From our point of view, XP5 is the car. Although our road test actually involved three F1s (XP4, XP5 and production car 003), XP5 was the car we drove for hundreds of miles and on which our entire evaluation was based. It’s not quite the world’s most valuable F1, for that honour belongs to the 1995 Le Mans-winning F1 GTR, but its insurable value is quoted as £25 million. What’s more, it has been woken from a three-year sleep for this story. I am excited beyond words that I might drive it again but, curiously because I’m not as nice as this sounds, I’m even more excited for my colleagues who have yet to drive one. But then F1s do make you think in curious ways.
There is no rush. The weather is perfect and we have all day. So I sit in that central seat and, just for a moment, hit the rewind button. It was a test that had taken not weeks or months to arrange, but years. McLaren had made it clear from the start that it would allow just one set of performance figures to be extracted from the F1, and those figures would stand for all time.
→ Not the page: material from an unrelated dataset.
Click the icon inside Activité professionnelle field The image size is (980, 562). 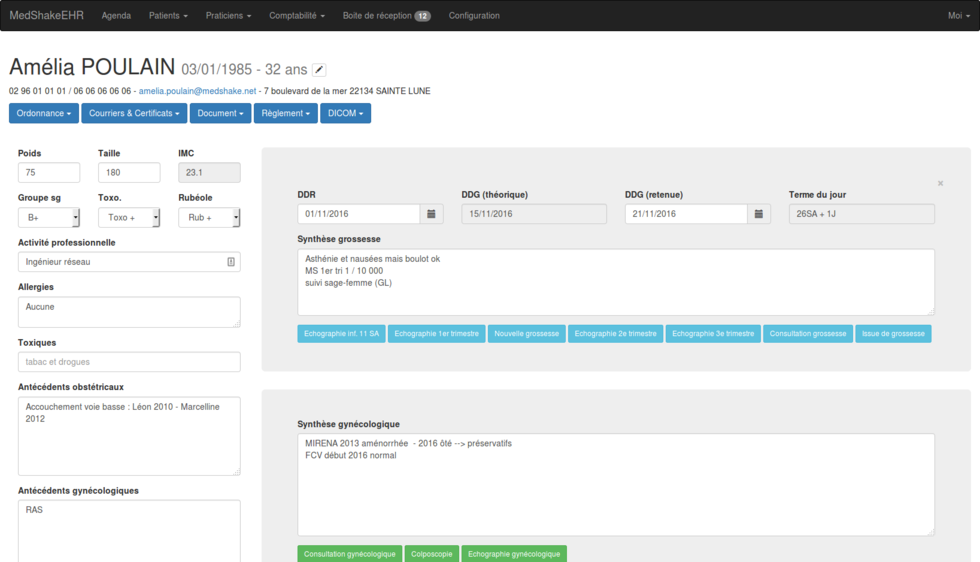coord(231,262)
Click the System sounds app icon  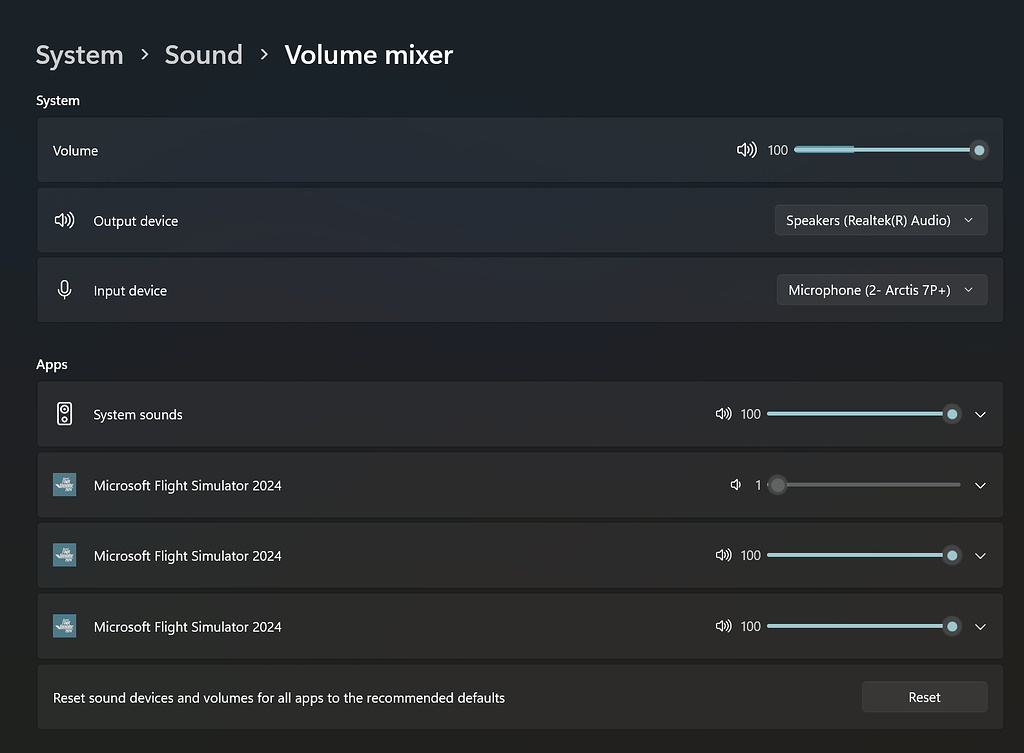pos(64,413)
For us, the editorial staff of Autocar, we had to be the ones to tell that story. And we did. Which is why when people in the pub quote F1 acceleration statistics today, they’re quoting stats recorded by us at Bruntingthorpe on Monday, 2 May 1994, and Millbrook on 3 May. Why two tracks? Because Millbrook had the surface and Bruntingthorpe had the space. So we did the 0-160mph times at the former and 160-200mph times at the latter, and said so in the road test.